Die Reaktionen aus der Pharmaindustrie |
Die von Trump angekündigten Pläne wären »ein harter Rückschlag für den Pharmastandort Deutschland und Europa«, teilte der Verband der forschenden Pharma-Unternehmen in einer Pressemitteilung heute mit. Die global agierende Pharmaindustrie sei auf stabile Rahmenbedingungen und offene Weltmärkte angewiesen.
»Wir sehen schon jetzt, dass Investitionen am Standort eingefroren werden. Das ist das letzte, was der Wirtschaftsstandort Deutschland jetzt braucht«, sagt vfa-Präsident Han Steutel. »Wichtig ist jetzt schnelle und belastbare Lösungen für Europa und Deutschland zu finden, die Perspektiven für die Unternehmen in Europa eröffnen.« Steutel betont dabei die Bedeutung eines europäischen Binnenmarktes: »Ein souveränes, starkes Europa wäre ein notwendiges Gegengewicht zur Wirtschaftskraft der USA.«
Der Verband der Chemischen Industrie (VCI) ist sehr besorgt über die Entwicklungen, teilte das Unternehmen mit. »Das ist ein weiterer Schlag ins Gesicht.

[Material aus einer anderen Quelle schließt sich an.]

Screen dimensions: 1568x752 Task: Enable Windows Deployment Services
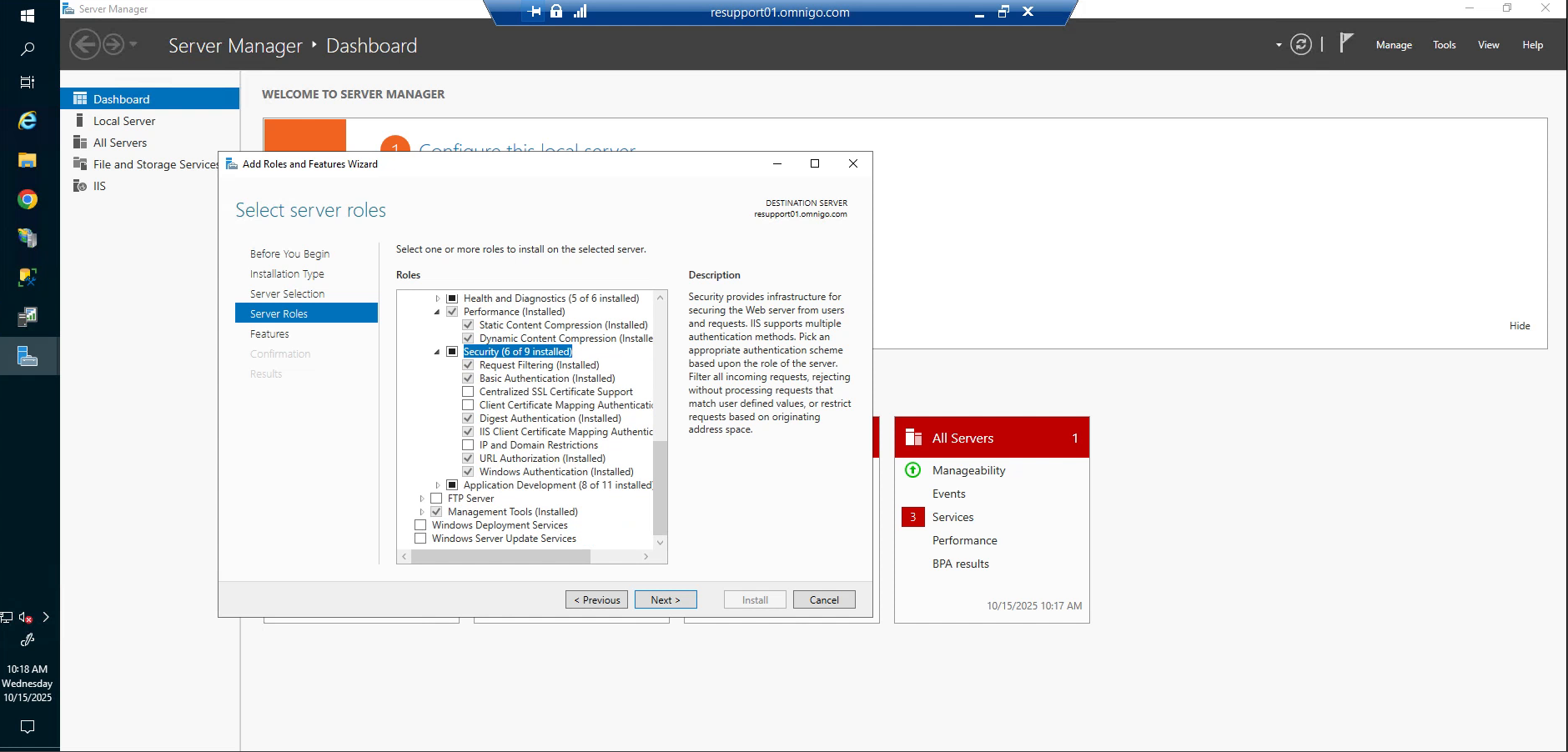coord(420,524)
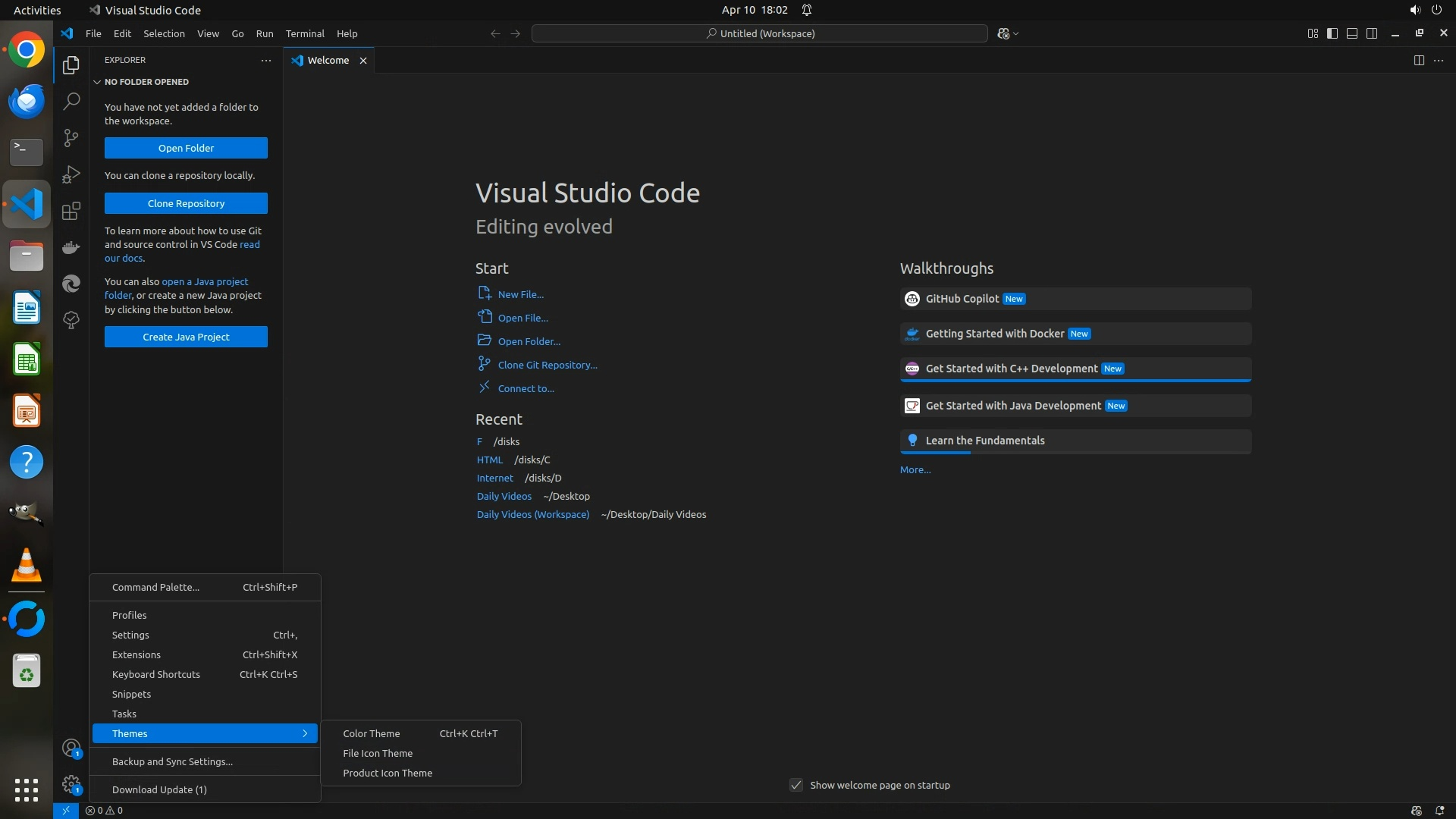Screen dimensions: 1456x819
Task: Open the Terminal menu
Action: coord(304,33)
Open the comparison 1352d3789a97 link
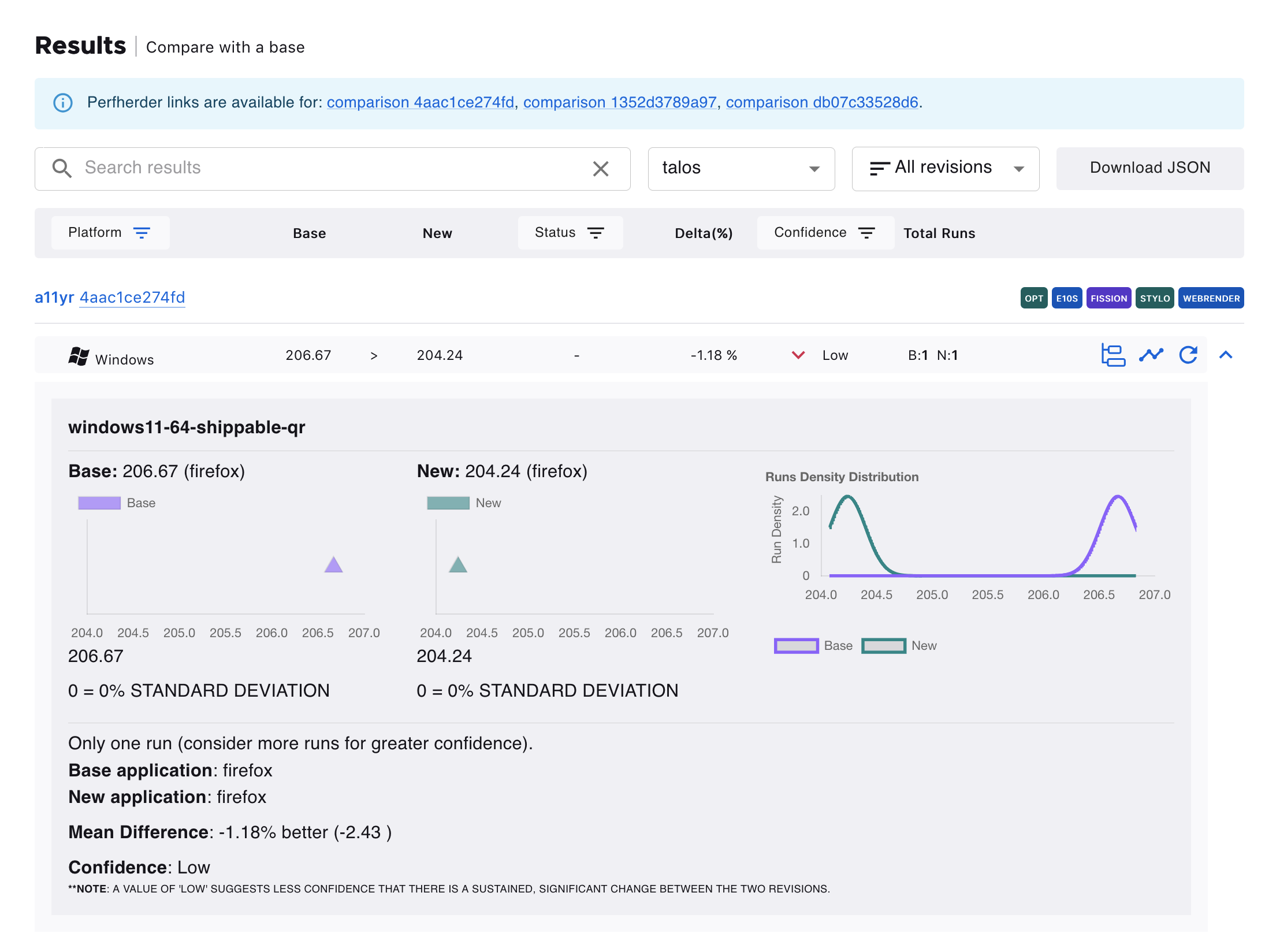The width and height of the screenshot is (1265, 952). 619,102
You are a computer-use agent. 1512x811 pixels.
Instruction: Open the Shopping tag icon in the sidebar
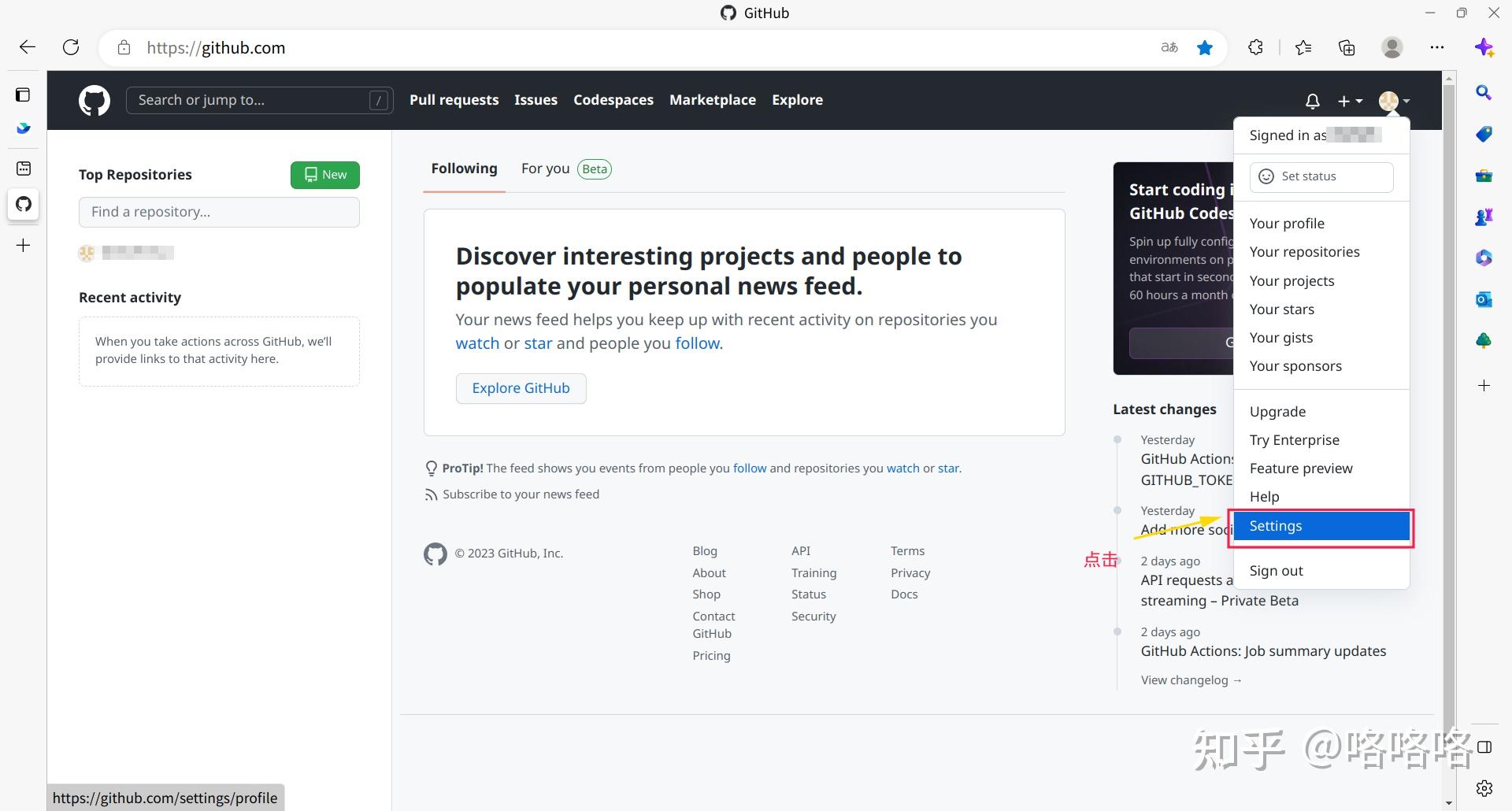coord(1484,134)
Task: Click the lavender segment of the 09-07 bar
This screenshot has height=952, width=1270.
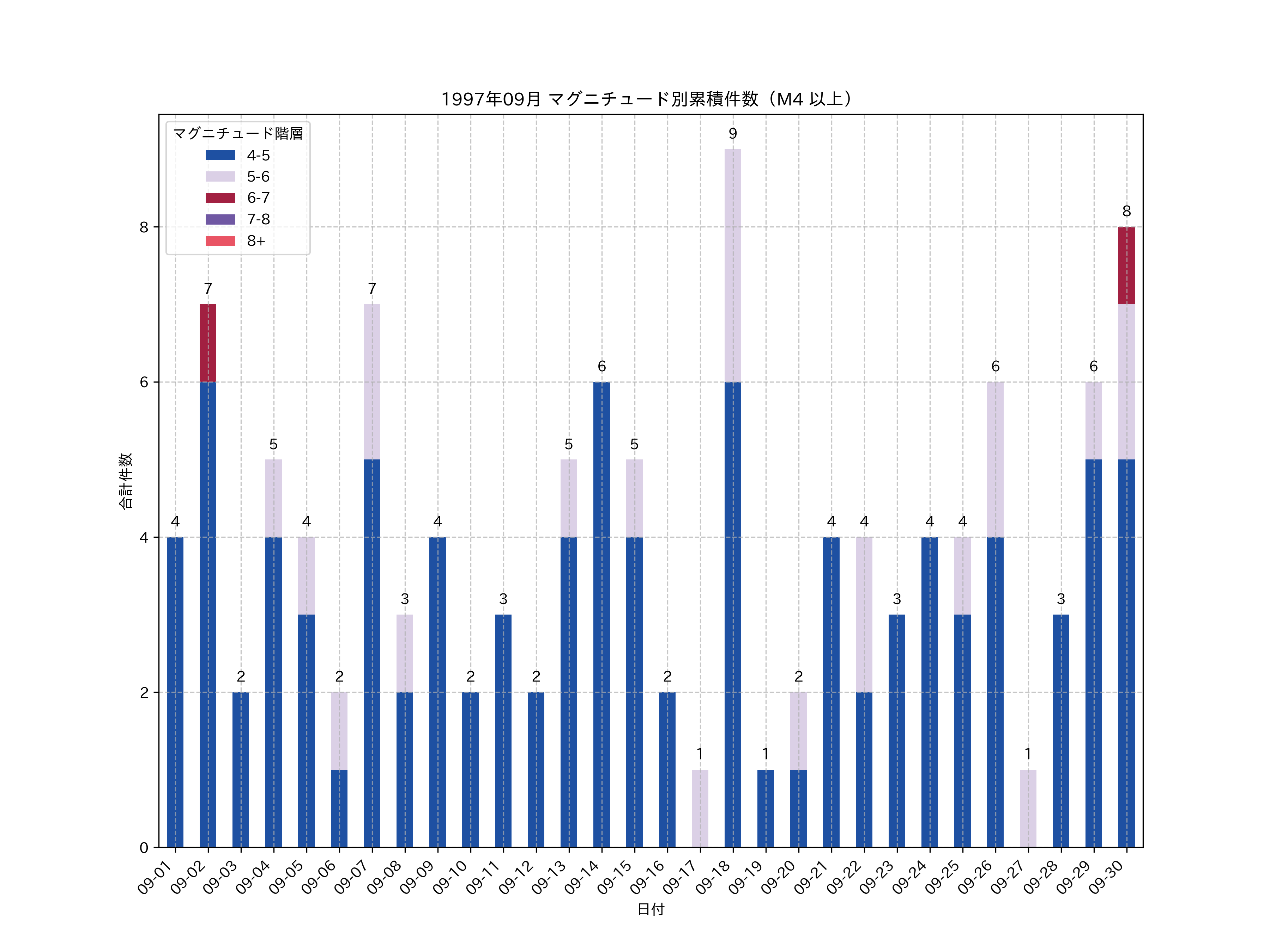Action: 372,382
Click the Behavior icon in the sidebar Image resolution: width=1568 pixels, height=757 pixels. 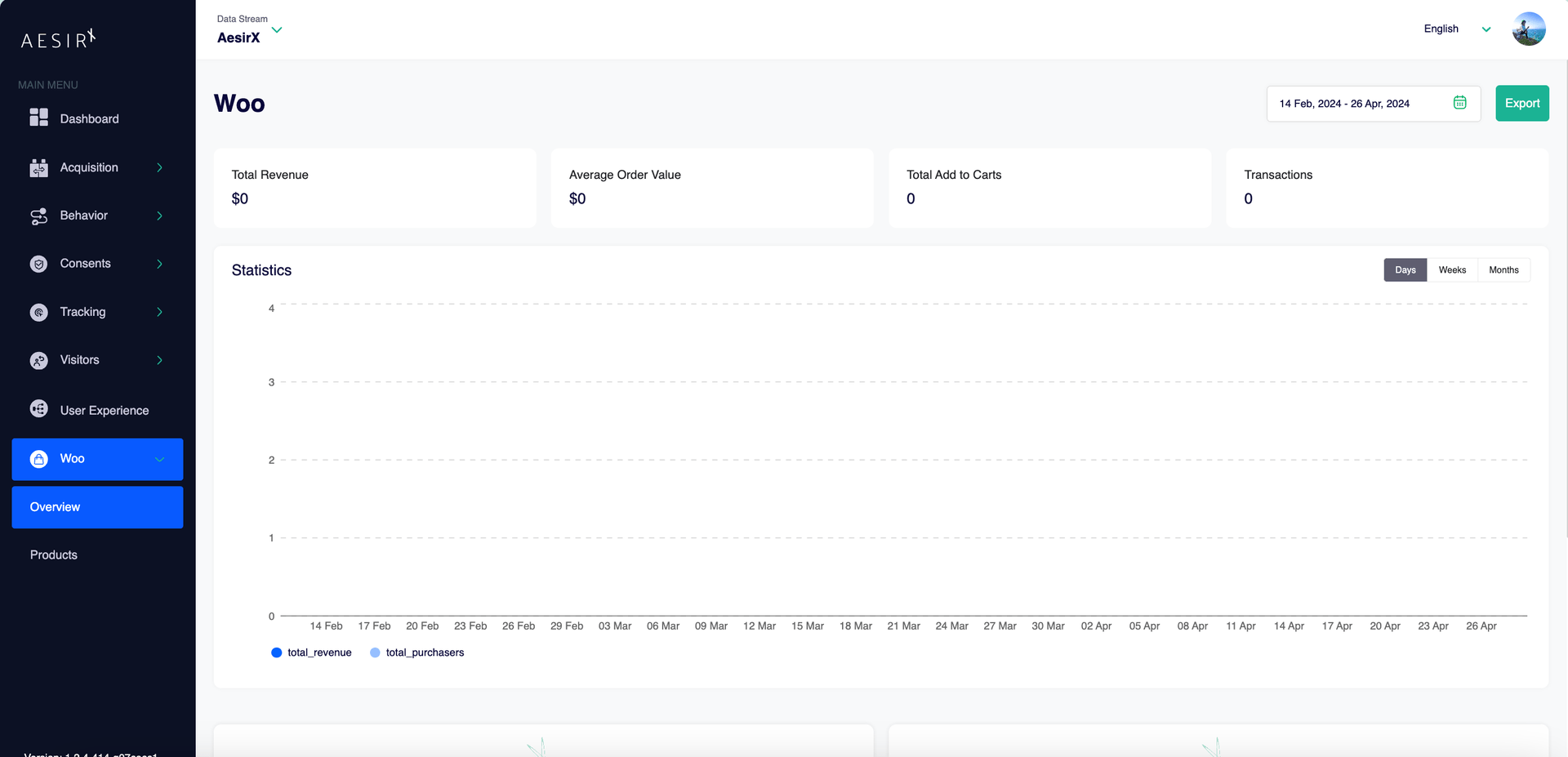click(x=38, y=216)
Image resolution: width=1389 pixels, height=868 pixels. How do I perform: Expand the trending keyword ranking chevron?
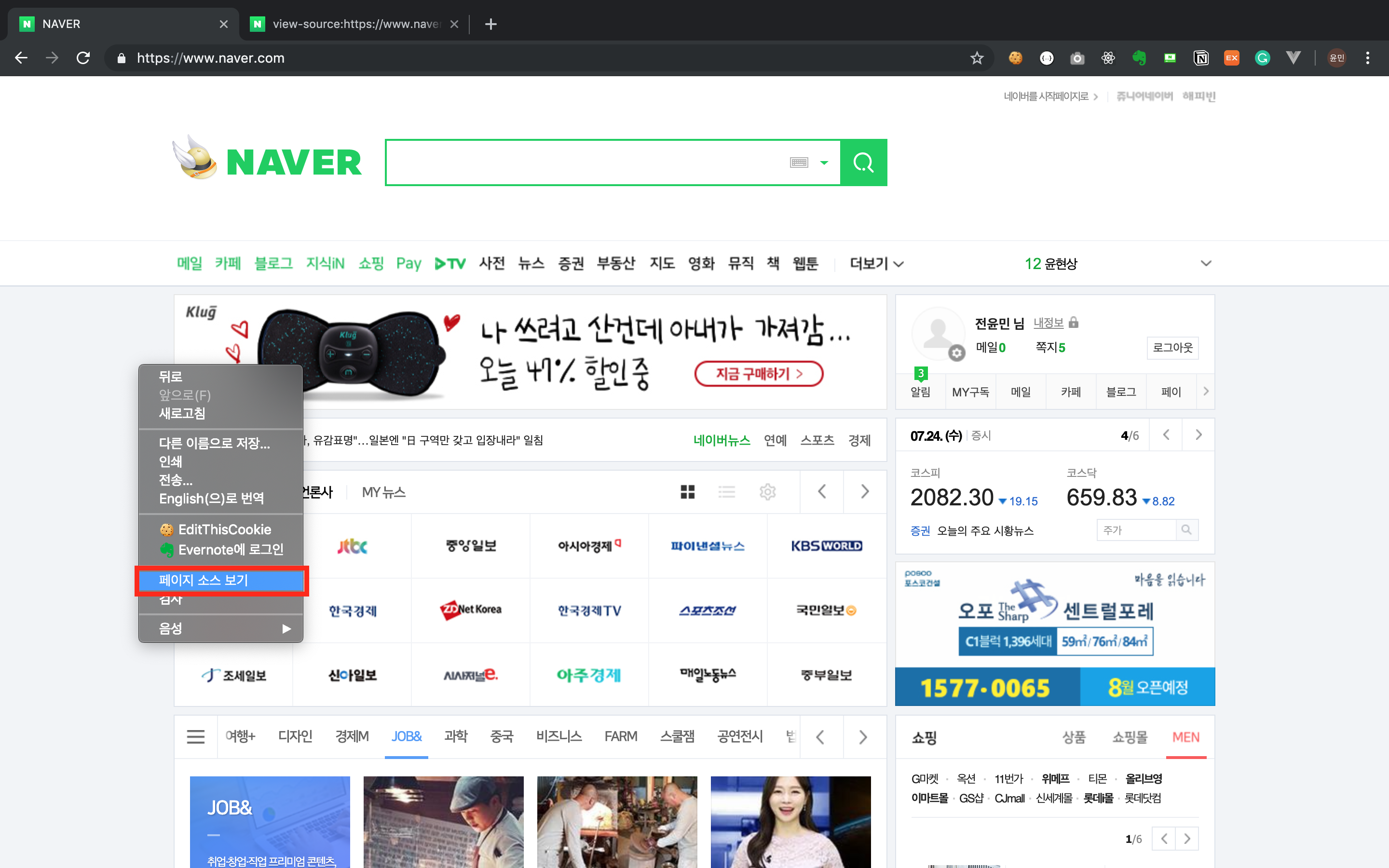[1206, 263]
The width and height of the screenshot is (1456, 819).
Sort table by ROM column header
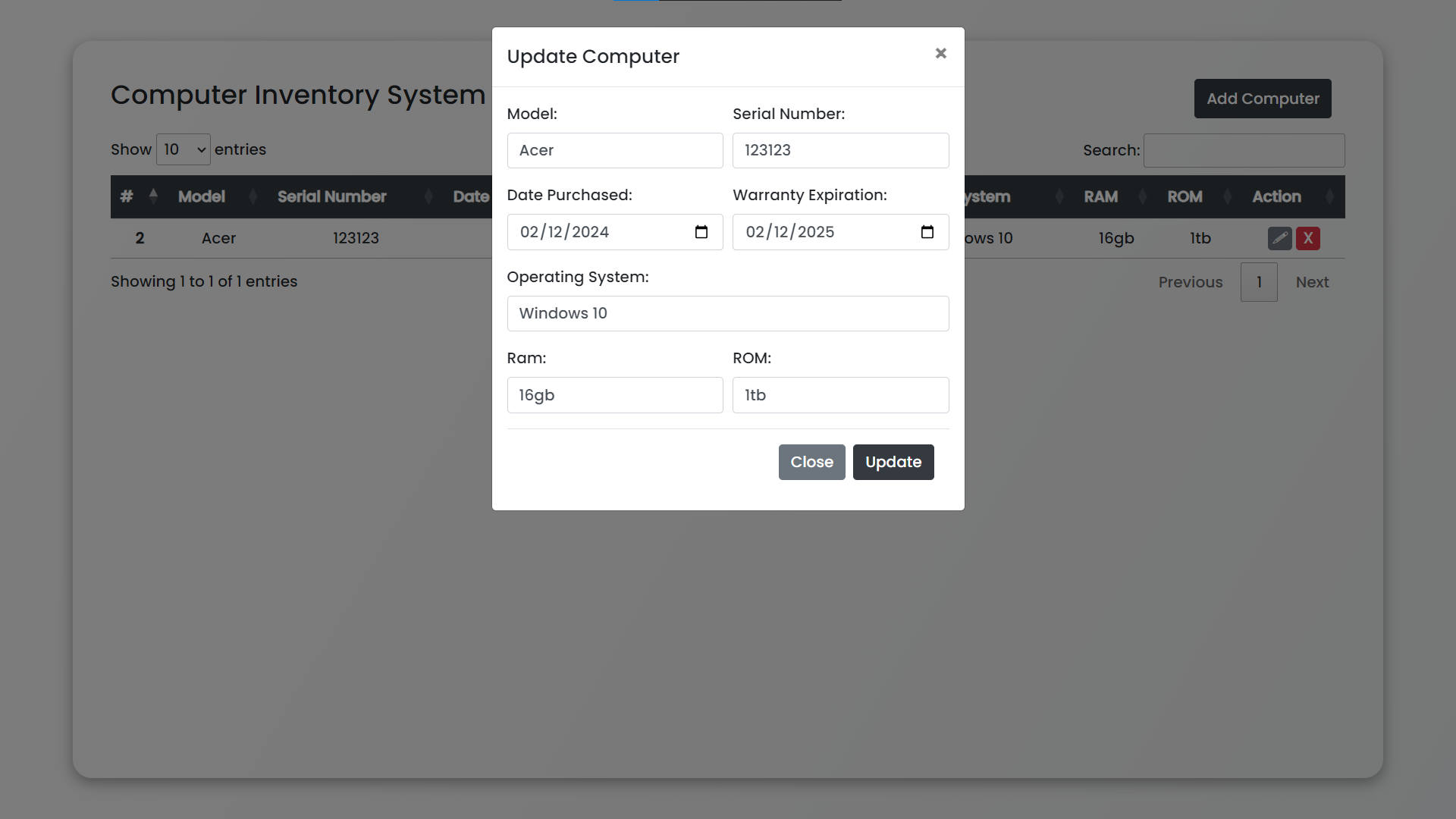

Und ein neuer Tiefpunkt für die Handelsbeziehungen mit den USA. Wenn der 15-Prozent-Deal nicht auch für Pharmaprodukte gilt, ist er nichts wert«, sagte Wolfgang Große Entrup, VCI-Hauptgeschäftsführer und fügte hinzu: »Die EU-Kommission muss jetzt mit breitem Kreuz darauf drängen, dass beide Seiten zu den getroffenen Vereinbarungen stehen. Sonst kann dieser Deal nur Geschichte sein.«
Der größte Schweizer Pharmakonzern Roche wollte die Zollankündigung nicht kommentieren. Der zweitgrößte, Novartis, gab sich zuversichtlich, dass er gar nicht betroffen sein wird. Sowohl Roche als auch Novartis hatten bereits im Frühjahr große Investitionen in den USA über die nächsten fünf Jahre angekündigt: Roche 50 Milliarden Dollar und Novartis 23 Milliarden Dollar. Roche baut im US-Bundesstaat North Carolina etwa eine neue Produktionsstätte für Produkte gegen Fettleibigkeit.
»Wir arbeiten daran, dass alle wichtigen Medikamente von Novartis für US-Patienten in den USA hergestellt werden«, sagte eine Sprecherin auf Nachfrage. »Wir gehen davon aus, dass wir noch vor Ende des Jahres den Baustart für fünf neue Standorte ankündigen können, weitere Bauarbeiten sind im Gange. (...) Vor diesem Hintergrund sollte der angekündigte 100-Prozent-Zollsatz keine Auswirkung auf Novartis haben.«
Die Schweizer Pharmabranche ist nach der US-Zollankündigung von 100 Prozent auf Medikamentenimporte in die USA enttäuscht. Man habe alle Hebel in Bewegung gesetzt, um den »Paradigmenwechsel«, auf Pharmaprodukte Zölle zu erheben, zu verhindern, sagte René Buholzer, der Geschäftsführer von Interpharma, dem Verband der 23 forschenden Pharmaunternehmen, im Schweizer Radio SRF. Historisch habe es bislang weltweit keine Zölle auf Medikamente gegeben, sagte er. »Weil es ja nicht Sinn macht, schwer kranke Menschen noch mit verteuerten Produkten zu versorgen, wo der Staat davon profitiert.«
Die Schweizer Wirtschaft ist seit August bereits durch 39 Prozent Zölle auf US-Exporte belastet. Einige exportierende Firmen haben deshalb Kurzarbeit angemeldet. Die Pharmaindustrie war davon ausgenommen. Pharmaprodukte machen 50 Prozent der Exporte in die USA aus. Das trägt zum großen Handelsbilanzüberschuss bei, der Auslöser für die Verhängung der hohen Zölle war. In der Schweiz trägt Pharma zehn Prozent zum Bruttoinlandsprodukt bei.